**Problem statement:** For the data below, retype word for word the lines from the one containing "Given: Close the Edit Tool dialog" through the one containing "Image resolution: width=588"; drop the pictures.

**Records for the exercise:**
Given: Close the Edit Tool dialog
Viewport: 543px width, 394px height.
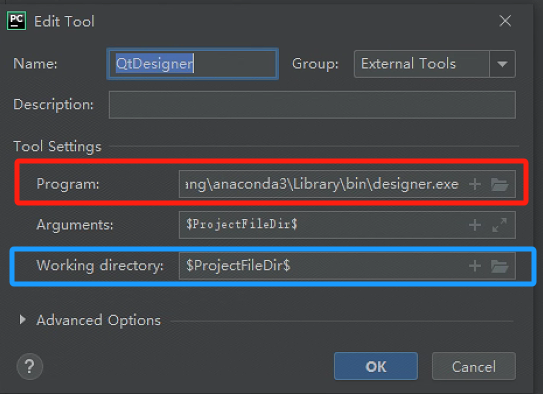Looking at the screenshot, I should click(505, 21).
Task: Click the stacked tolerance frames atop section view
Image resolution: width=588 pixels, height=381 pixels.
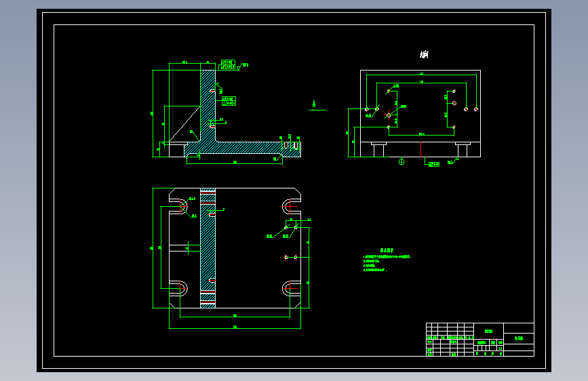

...

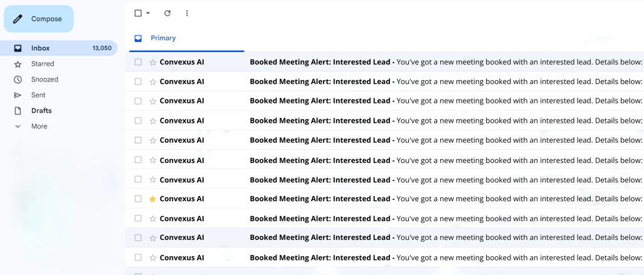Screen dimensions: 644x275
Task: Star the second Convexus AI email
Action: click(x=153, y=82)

**Task answer:**
Given: Close the Edit Tool dialog
Viewport: 543px width, 394px height.
Looking at the screenshot, I should click(505, 21).
Task: Click the stacked tolerance frames atop section view
Image resolution: width=588 pixels, height=381 pixels.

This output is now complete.